Now that passage really does sound like religious prophesy.
Bernardo Kastrup’s Disciples
Finally, here are some replies under the video (called ‘‘Your Consciousness is Not in Your Head.’ | Interview with BERNARDO KASTRUP, PhD’) I actually wrote my essay on:
“I feel something akin to spiritual bliss whenever I listen to the words of Bernardo Kastrup.”
— Patrick Thompson
“Bernardo is orders of magnitude beyond brilliant.”
— Kim M. Clark, OD
“Absolutely marvellous expose of this gentleman. It lifts a veil from our eyes. Very coherent.”
— kosmotrekker
“It’s a feeling of quite some ecstasy when someone of academic renown says what you, as a mere spectator, also intuit with great depth. This guy seems to ‘know’ what I merely sense. [].”
— Fathom
“What a brilliant mind. [] Thank you for all your work Bernardo.”
— William Ralph
“Wow. I love this guy. I wonder does he realize this view resolves the paradox of free will vs determinism.”
— Fathom
“Bernado!! You nail it every time!”
— Paul Garrett
“One day, I would like to meet this brilliant man. He knows many many things.”
— Ginevra J De Luca
“Bernardo is a. Intellect personified.”
— Sharpo
“I live in a place called Kastrup….this is weird…”
— Bugzy Hardrada
“Bernardo is the Galileo of Consciousness in my humble and insignificant opinion.”
— Michael Dillon
“Thank you for all you work Bernardo, you clearly are one of the best thinkers of our time.”
— Kim Steinhaug
What Kastrup’s Disciples Believe
The following are some replies (under the same YouTube video) which don’t actually mention Kastrup himself, but they’re informative anyway:
“The status quo have deliberately repressed what Buddhist teachings have know for over 2500 years that the universe is itself a conscious field of energy we experience the universe through our self awareness.”
— Pi 3 times 14 is 42
“well if you implicate his philoshopy ot fullest degree, actualy he is saying that we are center of universe.
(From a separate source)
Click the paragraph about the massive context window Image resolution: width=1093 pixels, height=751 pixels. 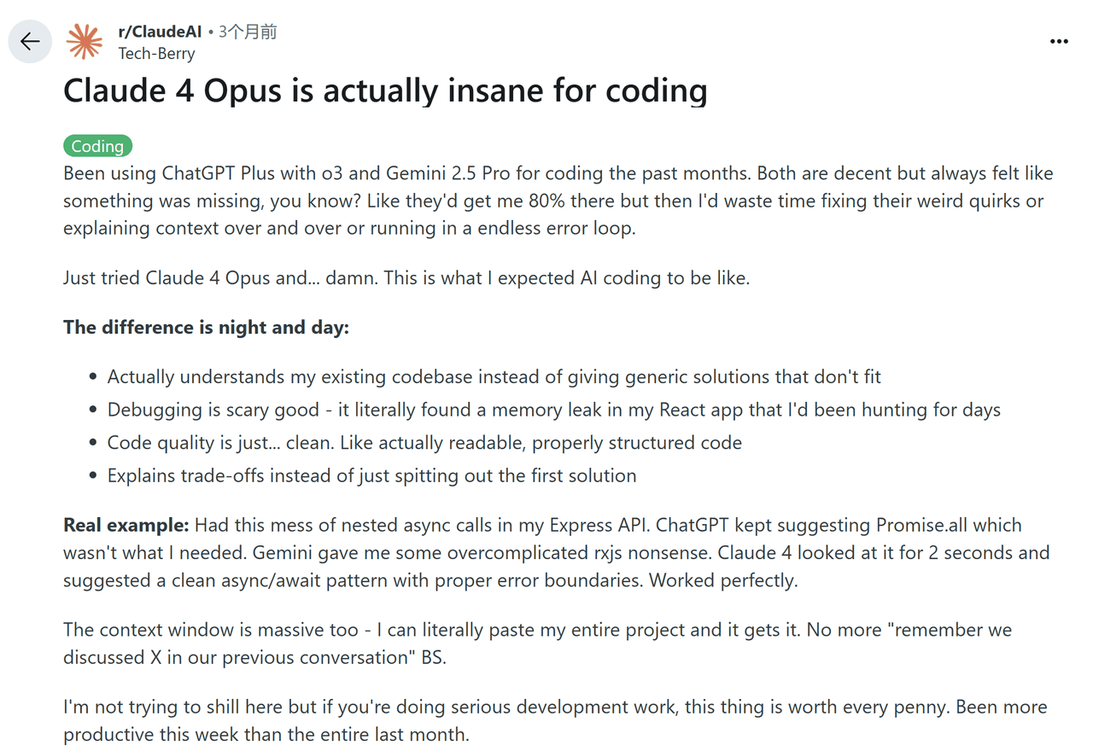[x=537, y=643]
That would be shown if you ask him what happen after consciousness is dissociated from body. On the other hand, fact that we are eternal individual localized consciousness has far rich implication.”
— AntimaterialWorld
“I would love to believe consciousness is always there and our brains tap into the infinite consciousness and when our lives end we use this consciousness again maybe in another dimension or as a reincarnate? But it sounds like no one really dies.”
— Benedetto Salerno
“I am the holy ghost…. science meets spirit… one begets the other, about time :)”
— stevefrompolaca
“Sure psychedelics are incredible tools. I recommand 1P-LSD which is still legal in some countries like Netherland (1/2 a blotter is enought to shake your mental ground). I still listening again and again BK to understand in depth all his odd ideas. Peace & love Thanx for the video.”
— 1sanremy
“Can this be the reason why everyone that has died never gets to come back to the Earths state of consciousness but are using this infinite consciousness in another realm still living on.”
— Benedetto Salerno
“In other words, Vedanta (Hinduism).”
— J S
“In translation — we are immortal spiritual beings who wear this meat suit for some time.”
— Petar Lukovic
“Your Matrix is in Your Head. It makes everything look separate. In reality, the universe is one entity.”
— apparent being
“We are all mental manifestations in the mind of The All.”
— Hermes.T
Note:
(1) I must now amend that passage. When I went back to this reply section under the video interview with Bernardo Kastrup, I did find a 2 or 3 critical replies — among dozens of obsequious ones.
Perhaps the main reason why Kastrup does so many interviews (most of which can be found on YouTube) is in order to build up his own cult following. He has succeeded in that task, as the quoted replies show.